[WHAT IS EXPECTED]: Please report every line of the listing below that contains the word "computer", copying each such line in full.

══════════════════════════════

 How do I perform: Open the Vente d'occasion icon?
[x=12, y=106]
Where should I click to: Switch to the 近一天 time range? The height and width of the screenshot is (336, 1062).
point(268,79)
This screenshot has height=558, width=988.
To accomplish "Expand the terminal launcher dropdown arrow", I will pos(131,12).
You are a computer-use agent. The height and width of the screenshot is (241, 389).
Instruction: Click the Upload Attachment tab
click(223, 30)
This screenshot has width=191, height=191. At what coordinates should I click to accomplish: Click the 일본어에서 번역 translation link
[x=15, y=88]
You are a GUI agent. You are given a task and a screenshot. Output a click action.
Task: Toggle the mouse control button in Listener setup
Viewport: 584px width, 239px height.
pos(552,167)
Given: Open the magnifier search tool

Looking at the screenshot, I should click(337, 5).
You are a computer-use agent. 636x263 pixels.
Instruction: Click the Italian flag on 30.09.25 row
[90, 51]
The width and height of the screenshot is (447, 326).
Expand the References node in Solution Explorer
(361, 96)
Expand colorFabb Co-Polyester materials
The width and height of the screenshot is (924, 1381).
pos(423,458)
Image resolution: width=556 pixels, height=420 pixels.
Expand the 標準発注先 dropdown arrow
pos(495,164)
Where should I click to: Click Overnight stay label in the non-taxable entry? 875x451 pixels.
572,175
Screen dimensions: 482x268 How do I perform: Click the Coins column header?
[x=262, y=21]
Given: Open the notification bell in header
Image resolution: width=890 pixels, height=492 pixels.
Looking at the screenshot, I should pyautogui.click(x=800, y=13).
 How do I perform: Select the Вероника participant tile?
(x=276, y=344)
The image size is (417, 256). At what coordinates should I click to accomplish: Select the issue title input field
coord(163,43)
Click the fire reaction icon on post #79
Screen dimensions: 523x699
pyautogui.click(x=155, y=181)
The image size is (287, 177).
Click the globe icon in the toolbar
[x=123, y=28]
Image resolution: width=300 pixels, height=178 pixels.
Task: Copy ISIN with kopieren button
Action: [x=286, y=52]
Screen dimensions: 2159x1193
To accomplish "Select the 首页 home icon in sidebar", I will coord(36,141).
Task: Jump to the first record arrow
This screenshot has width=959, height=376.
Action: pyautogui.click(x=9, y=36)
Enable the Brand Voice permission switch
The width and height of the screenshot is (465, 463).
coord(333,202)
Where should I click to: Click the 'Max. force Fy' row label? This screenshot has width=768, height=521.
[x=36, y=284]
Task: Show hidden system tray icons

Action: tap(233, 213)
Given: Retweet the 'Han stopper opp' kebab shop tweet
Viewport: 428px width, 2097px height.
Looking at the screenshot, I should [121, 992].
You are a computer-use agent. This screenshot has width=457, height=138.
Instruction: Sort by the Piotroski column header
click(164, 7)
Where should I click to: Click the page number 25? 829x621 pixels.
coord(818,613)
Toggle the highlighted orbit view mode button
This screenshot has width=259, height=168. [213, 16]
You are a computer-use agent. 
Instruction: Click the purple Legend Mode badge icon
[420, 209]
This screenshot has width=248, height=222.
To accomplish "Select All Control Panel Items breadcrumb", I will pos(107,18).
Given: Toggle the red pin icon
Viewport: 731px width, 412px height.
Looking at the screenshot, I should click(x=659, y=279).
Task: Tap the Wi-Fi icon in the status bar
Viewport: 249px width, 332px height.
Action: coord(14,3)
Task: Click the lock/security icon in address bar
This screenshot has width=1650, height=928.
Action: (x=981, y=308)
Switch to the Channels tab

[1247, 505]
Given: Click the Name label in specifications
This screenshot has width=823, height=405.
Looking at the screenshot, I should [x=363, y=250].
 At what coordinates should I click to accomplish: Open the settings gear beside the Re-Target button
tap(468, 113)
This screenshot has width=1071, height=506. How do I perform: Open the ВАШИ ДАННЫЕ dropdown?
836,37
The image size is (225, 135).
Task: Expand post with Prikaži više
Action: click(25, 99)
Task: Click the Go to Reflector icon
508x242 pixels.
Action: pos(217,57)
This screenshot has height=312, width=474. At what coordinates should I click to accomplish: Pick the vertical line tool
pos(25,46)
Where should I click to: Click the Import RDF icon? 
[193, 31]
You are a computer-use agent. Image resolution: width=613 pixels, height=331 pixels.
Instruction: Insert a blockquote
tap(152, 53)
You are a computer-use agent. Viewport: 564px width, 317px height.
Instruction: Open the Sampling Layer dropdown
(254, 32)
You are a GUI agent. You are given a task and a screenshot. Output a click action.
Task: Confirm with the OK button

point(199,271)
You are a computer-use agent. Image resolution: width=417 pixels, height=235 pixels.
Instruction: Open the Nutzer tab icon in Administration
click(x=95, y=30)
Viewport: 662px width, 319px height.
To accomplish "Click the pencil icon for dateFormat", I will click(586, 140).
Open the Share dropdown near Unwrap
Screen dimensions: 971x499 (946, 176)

══════════════════════════════

[FINISHED ANSWER]:
You are a computer-use agent. The height and width of the screenshot is (241, 389).
You are a computer-use agent. 636x263 pixels.
You are a computer-use agent. This screenshot has width=457, height=138.
You are a computer-use agent. 
You are a computer-use agent. Image resolution: width=613 pixels, height=331 pixels.
You are a computer-use agent. Viewport: 564px width, 317px height.
You are a computer-use agent. Image resolution: width=417 pixels, height=235 pixels.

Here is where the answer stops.